Some Online Journals Will Publish Fake Science, For A Fee - drakaal
http://www.npr.org/blogs/health/2013/10/03/228859954/some-online-journals-will-publish-fake-science-for-a-fee?utm_content=socialflow&utm_campaign=nprfacebook&utm_source=npr&utm_medium=facebook

======
drakaal
I used to do reputation management. I used to to "Press Shaping".

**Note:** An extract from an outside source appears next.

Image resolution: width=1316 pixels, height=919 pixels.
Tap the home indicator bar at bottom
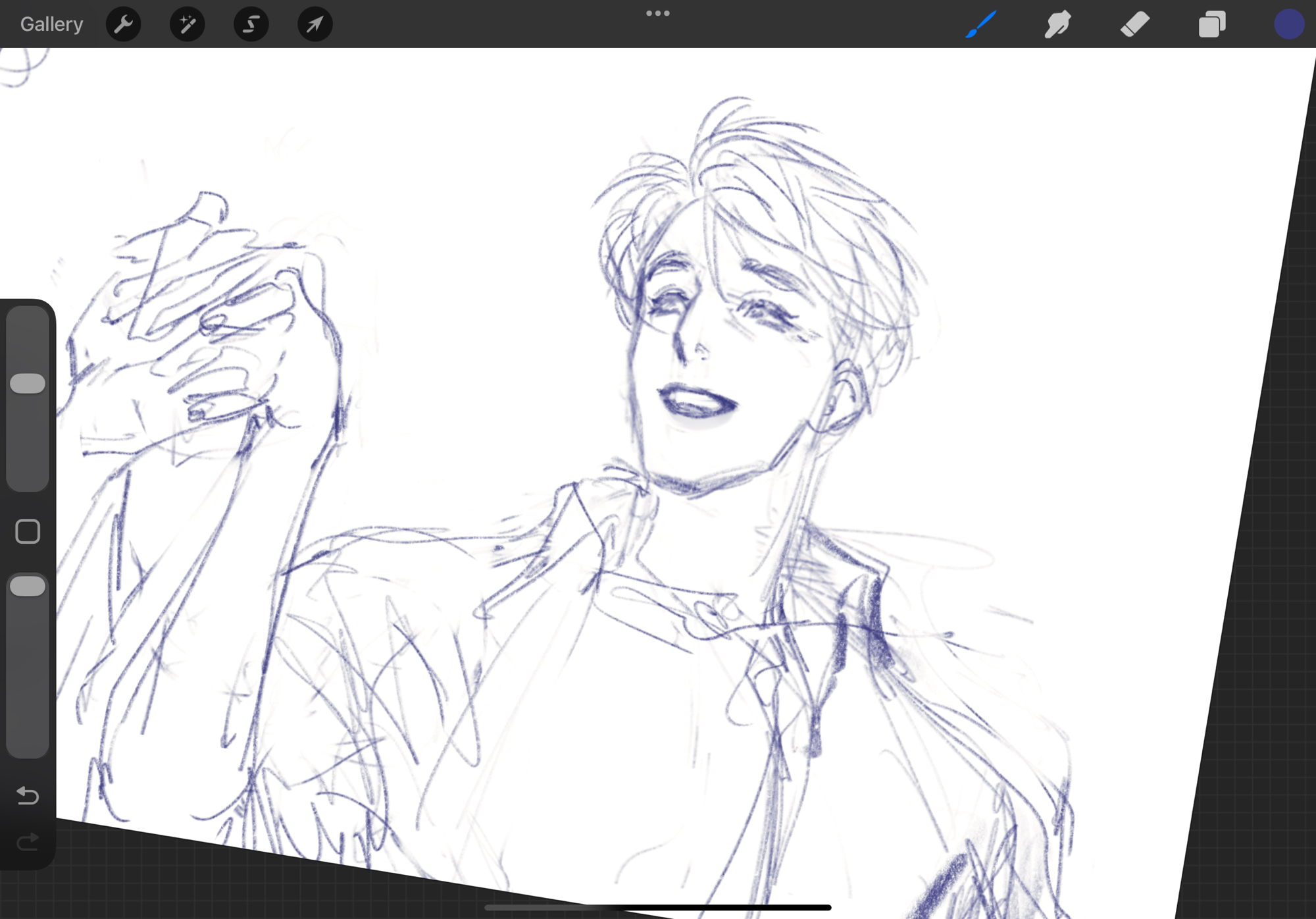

I used to be a cause of fake science. Not quite this same way, but in a lot of
ways worse. My fake numbers would end up in WSJ, NYT, Wired, and other places
reported as fact.

Say a politician, or a company needs people to believe something is awesome or
going to be, they need stats that people believe so I would insert them in to
the world.

You make Soy Ice Cream. I would take a study from someone real, and add some
non-real stuff too it. The real study on dairy production says dairy
production will be down 5% next year. That part is true, but it says the
change is because of a reduction in government subsidies . I do a press
release for an imaginary company that cites the study but changes the reason
to an increased demand for Soy based alternatives to dairy.

Suddenly that is out in the world. The company waits for another story to come
out on the topic and the author cites the cause and says it was part of that
study they never read because they didn't need to it was cited right?

Now the company cites that high profile author as the source of the data.
Their citation is valid even though it is based on incorrect data.

Yes, I was a cold bastard who made people's lives awful.

I reformed. Now I'm a cold bastard who has realized there is more money in
exposing the lies of others than there is in helping shape lies to spread.